AI Computation (self study analysis, pointers welcome)

Chenkel · Oct 18, 2022

In this thread I attempt to find a closed form solution to the gradient descent problem for a single sigmoid neuron using basic calculus.

If you would like to give pointers feel free, if you see me make a mistake please let me know!

Thank you!

Chenkel · Oct 18, 2022

Activation function:
$$\sigma(z) = \frac 1 {1+e^{-z}}$$Inputs to sigmoid neuron:
$$I=(I_1, I_2, ..., I_m)$$Weights:$$w = (w_1, w_2, ..., w_m)$$Output of sigmoid neuron:$$\theta(w, b) = \sigma(z(w, b))$$where$$z(w, b) = I \cdot w + b$$Cost function ##f(\theta)## for expected value ##E##:$$f(\theta) = (\theta - E)^2$$Gradient of ##f(\theta)##$$\nabla f = ((\frac {\partial f} {\partial w_1}, ..., \frac {\partial f} {\partial w_m}), \frac {\partial f} {\partial b})$$$$\frac {\partial f} {\partial w_i} = 2(\theta - E)\frac {\partial \theta} {\partial w_i}$$$$\frac {\partial \theta} {\partial w_i} = \frac {d\sigma} {dz}\frac {\partial z} {\partial w_i}$$$$\frac {d\sigma} {dz} = -\frac {e^{-z}} {(1 + e^{-z})^2}=-(\frac 1 \sigma - 1)\sigma^2=\sigma(\sigma - 1)$$$$\frac {\partial z} {\partial w_i} = I_i$$$$\frac {\partial \theta} {\partial w_i} = I_i\sigma(\sigma - 1)$$$$\frac {\partial f} {\partial w_i} = 2(\theta - E)I_i\sigma(\sigma - 1)$$$$\frac {\partial f} {\partial b} = 2(\theta - E)\frac {\partial \theta}{\partial b}$$$$\frac {\partial \theta}{\partial b}=\frac {d\sigma}{dz}\frac {\partial z}{\partial b}=\sigma(\sigma - 1)$$$$\frac {\partial f} {\partial b} = 2(\theta - E)\sigma(\sigma - 1)$$$$\frac {\partial f} {\partial w_i} = I_i\frac {\partial f} {\partial b}$$

Chenkel · Oct 18, 2022

Resources:
http://neuralnetworksanddeeplearning.com/chap1.html
https://en.m.wikipedia.org/wiki/Gradient
https://en.m.wikipedia.org/wiki/Stochastic_gradient_descent

If you have any resources in mind that you want to share, please feel free to!

Thank you.

Chenkel · Oct 18, 2022

I'm still working on the problem, I want to add the learning rate parameters and show the equations for gradient descent. I'll be posting throughout the day. Feel free to post here to add to the discussion on the problem at hand.

Chenkel · Oct 18, 2022

I am a little unsure I calculated the gradient properly, I'm a little confused about how to go about calculating the gradient of a vector valued function with weights w, and bias (scalar value) b. It seems a little messy and I'm wondering if there is a conceptual flaw about the way I am doing it.
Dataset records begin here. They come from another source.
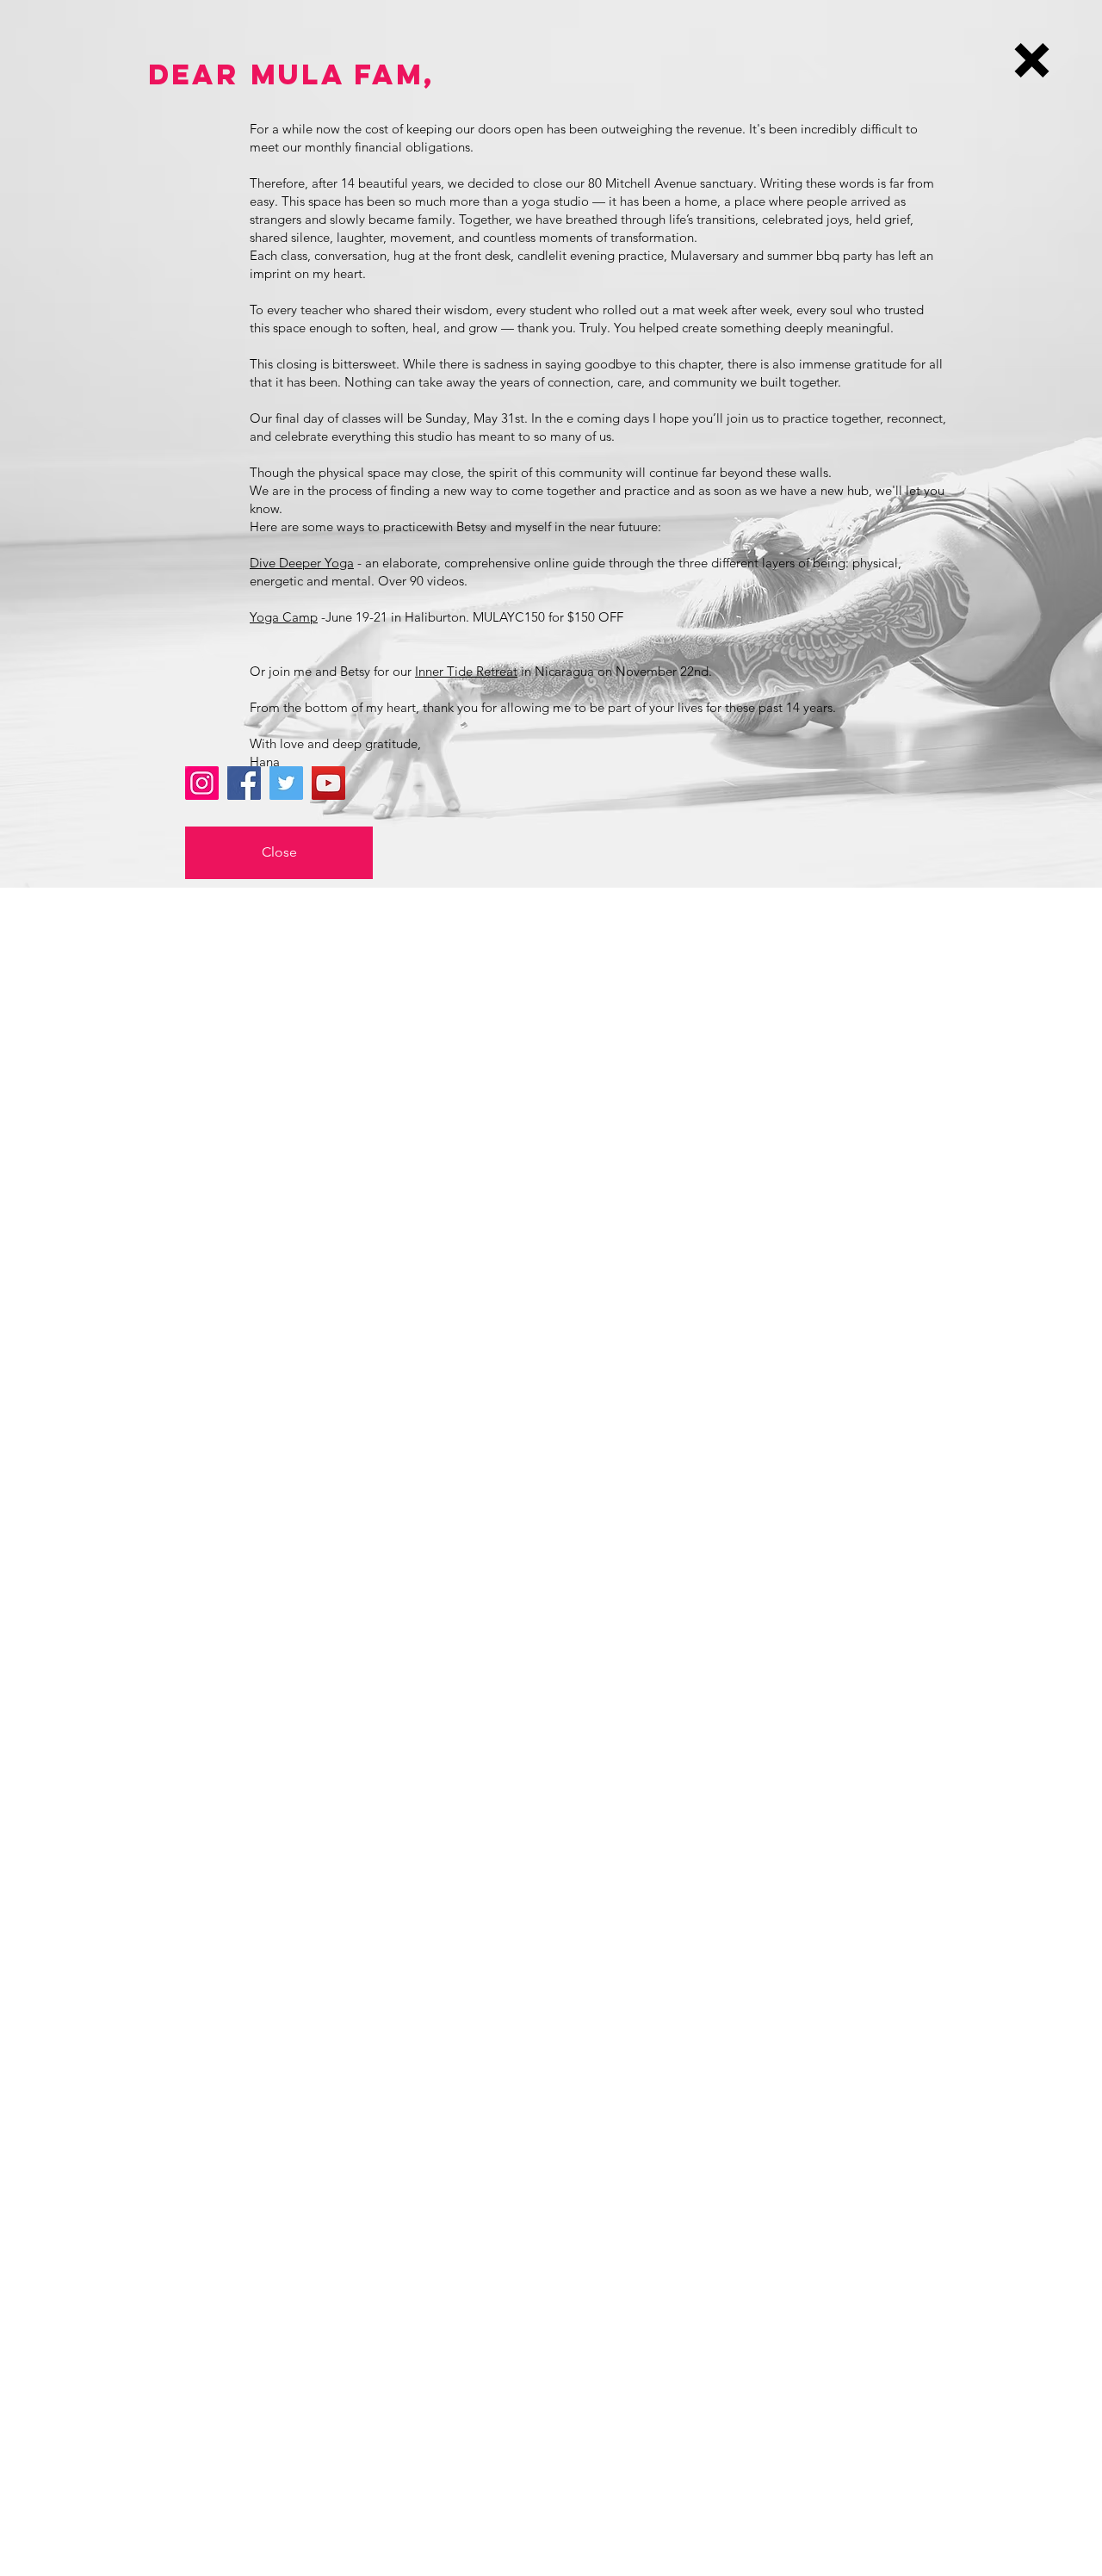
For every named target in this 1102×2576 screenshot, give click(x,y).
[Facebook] (244, 783)
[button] (1031, 60)
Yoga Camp (284, 617)
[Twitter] (286, 783)
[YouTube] (328, 783)
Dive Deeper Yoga (302, 562)
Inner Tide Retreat (466, 671)
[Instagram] (202, 783)
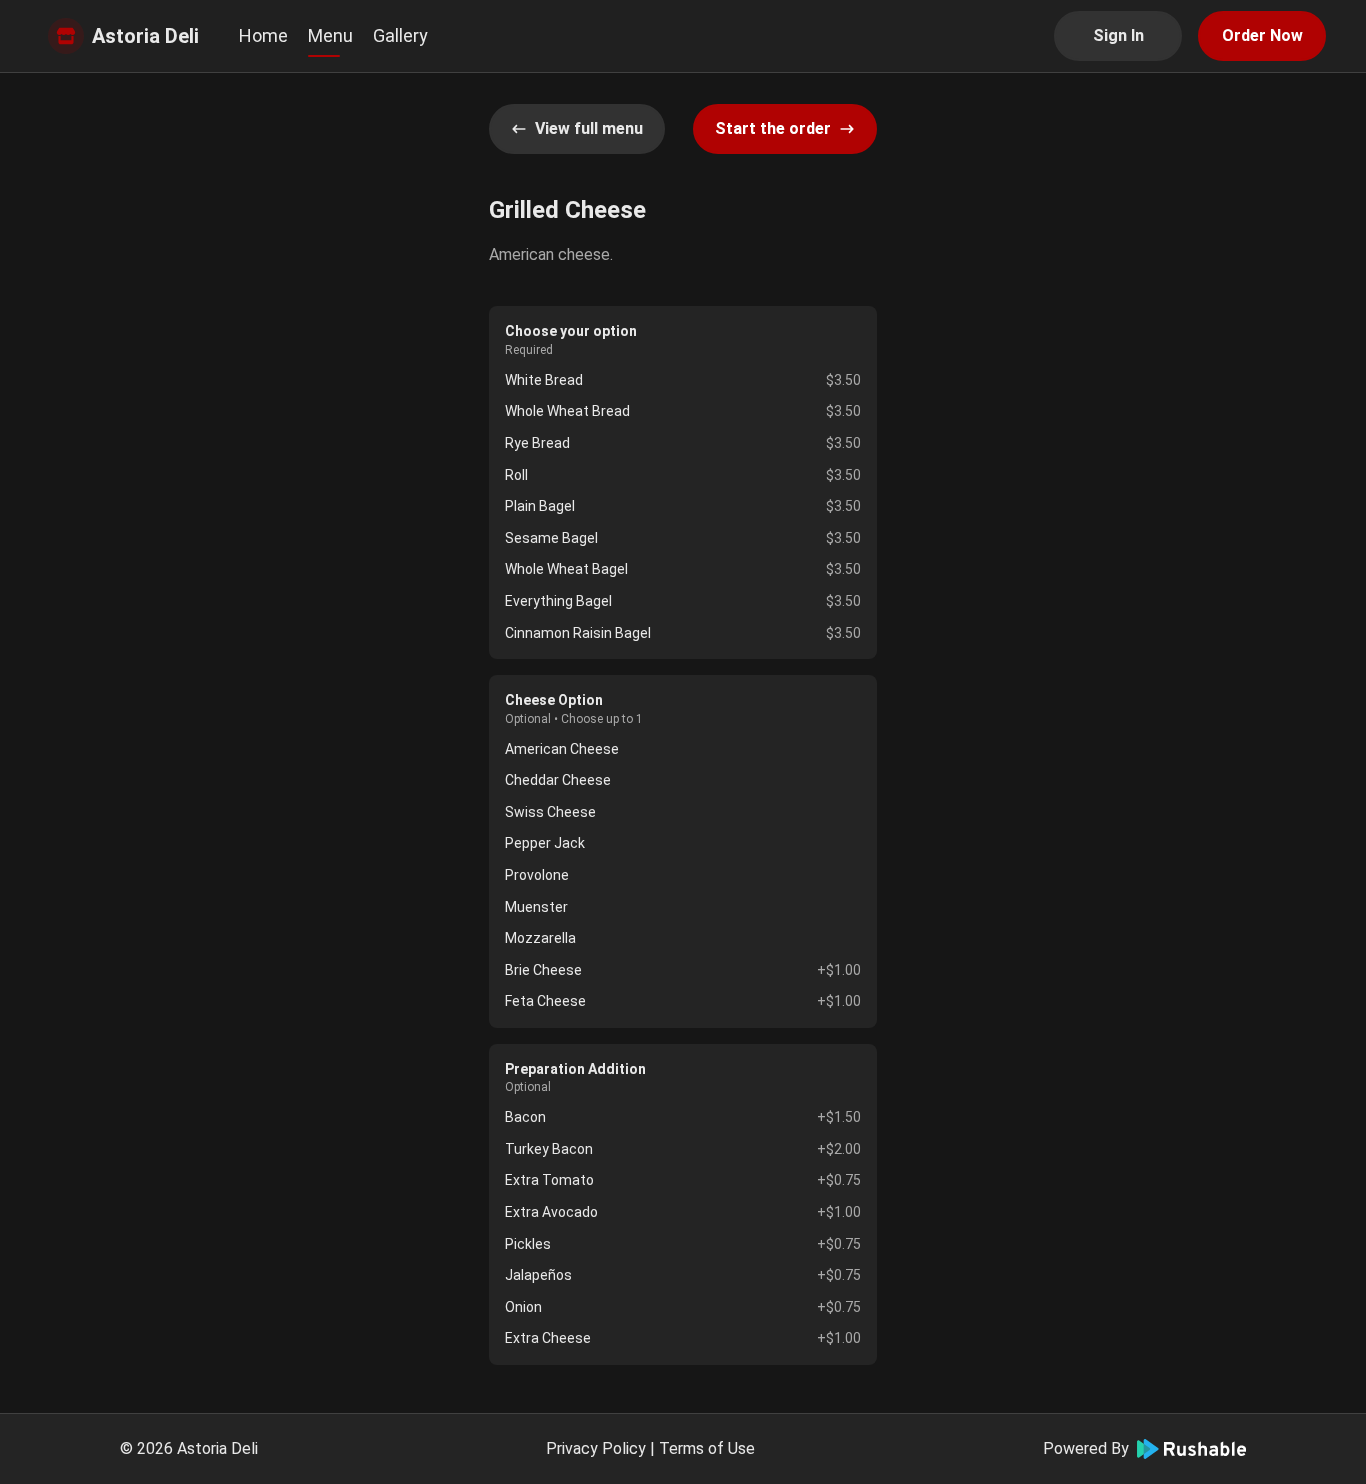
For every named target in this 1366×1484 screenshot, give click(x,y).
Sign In (1118, 35)
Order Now (1262, 35)
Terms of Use (707, 1448)
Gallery (400, 35)
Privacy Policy (596, 1448)
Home (263, 35)
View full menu (589, 128)
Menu (330, 35)
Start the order (773, 128)
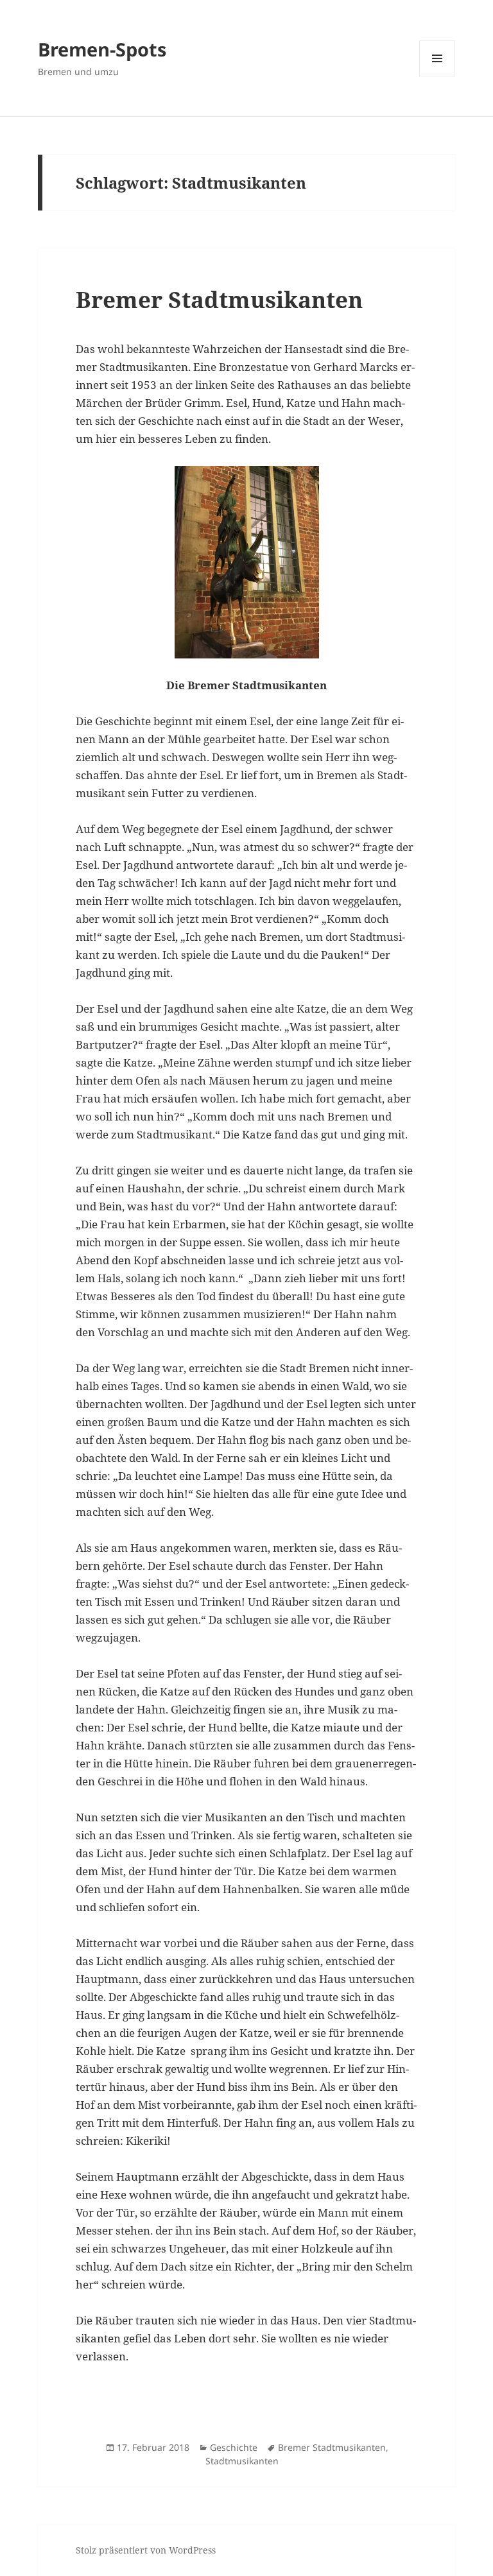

Any feedback is welcome, thank you!

Chenkel · Oct 20, 2022

The following is the formula to compute the new set of weights recursively using learning rate ##\eta##:$$(w, b) := (w, b) - \eta{\nabla}f = (w, b) - \eta((I_1\frac {\partial f} {\partial b}, I_2\frac {\partial f} {\partial b}, ..., I_m\frac {\partial f} {\partial b}), \frac {\partial f} {\partial b})$$Does this look correct?

Does anyone know what the ideal solution is to solve for the learning rate?

AI Computation (self study analysis, pointers welcome)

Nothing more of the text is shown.